What do you mean by 'without success'? Did you get nothing, or a lot of
noise with the signal? Loading the inputs with 200-300 ohm resistors
might well reduce the noise pickup relative to the wanted signal (i.e.
increase the signal-to-noise ratio) if the effective output impedance[1]
of the noise source was much higher than the output impedance of the
signal source. E.g. suppose the signal source impedance is c. 1K, the
noise impedance is c. 100K and the sound card input impedance is 10K:
then the noise voltage seen at the sound card input is 10K/(10K + 100K)
=~ 10% of the noise source voltage; the signal voltage at the input is
10K/(10K+1K) =~ 90% of the signal source voltage. Running the same
figures with an impedance of say 200 ohm at the sound card input we get
.2/(0.2+100) =~ 0.2% of the noise and 0.2/(0.2+1) =~ 17% signal.
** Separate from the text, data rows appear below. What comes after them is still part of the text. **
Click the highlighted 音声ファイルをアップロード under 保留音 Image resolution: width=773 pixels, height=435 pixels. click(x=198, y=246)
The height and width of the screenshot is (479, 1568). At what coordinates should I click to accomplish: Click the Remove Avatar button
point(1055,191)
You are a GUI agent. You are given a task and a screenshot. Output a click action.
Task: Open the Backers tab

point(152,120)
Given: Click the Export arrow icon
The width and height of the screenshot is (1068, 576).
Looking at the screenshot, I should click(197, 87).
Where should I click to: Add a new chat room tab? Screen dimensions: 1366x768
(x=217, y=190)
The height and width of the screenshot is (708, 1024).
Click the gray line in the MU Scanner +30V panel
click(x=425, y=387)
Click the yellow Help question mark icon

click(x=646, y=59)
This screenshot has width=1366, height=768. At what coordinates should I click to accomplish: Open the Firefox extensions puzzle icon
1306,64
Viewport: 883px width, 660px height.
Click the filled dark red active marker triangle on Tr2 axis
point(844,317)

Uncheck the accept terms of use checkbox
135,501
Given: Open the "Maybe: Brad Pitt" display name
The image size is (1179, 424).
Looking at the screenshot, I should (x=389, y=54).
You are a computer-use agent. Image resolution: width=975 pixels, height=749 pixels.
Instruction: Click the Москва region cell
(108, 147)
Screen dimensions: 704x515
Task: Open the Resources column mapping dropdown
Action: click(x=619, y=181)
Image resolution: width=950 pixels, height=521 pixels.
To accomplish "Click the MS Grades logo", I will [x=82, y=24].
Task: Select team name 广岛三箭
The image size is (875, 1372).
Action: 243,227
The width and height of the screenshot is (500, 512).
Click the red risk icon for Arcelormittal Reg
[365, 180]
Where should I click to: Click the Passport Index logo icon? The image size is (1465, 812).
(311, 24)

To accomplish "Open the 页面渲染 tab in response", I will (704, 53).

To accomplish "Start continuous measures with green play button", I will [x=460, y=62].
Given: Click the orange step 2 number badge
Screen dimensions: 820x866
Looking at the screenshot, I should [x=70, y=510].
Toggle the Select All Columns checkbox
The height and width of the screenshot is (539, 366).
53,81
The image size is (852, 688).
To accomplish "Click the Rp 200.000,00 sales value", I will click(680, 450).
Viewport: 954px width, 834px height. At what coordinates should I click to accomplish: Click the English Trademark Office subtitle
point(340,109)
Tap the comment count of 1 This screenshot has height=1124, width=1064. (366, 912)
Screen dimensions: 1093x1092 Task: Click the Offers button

Comparing the ratios of attenuation of noise / attenuation of signal
before we had 10%/90% =~ .1
after we have 0.2%/17% =~ .01
so the extra resistance[2] at the input has improved our s/n ratio by a
factor of 10 (which is 20dB IIRC)
There's a limit to how much we can improve the s/n ration this way: as
we decrease the resistance at the soundcard input much below the output
impedance of the signal source the attenuation of the wanted signal
increases almost as much as the attenuation of the noise. Also if we
attenuate the signal too much the electrical noise generated and picked
up in the soundcard's input electronics contributes proportionately more
to the overall noise. It is also possible that the signal source may
generate distortion if connected to too low a load resistance.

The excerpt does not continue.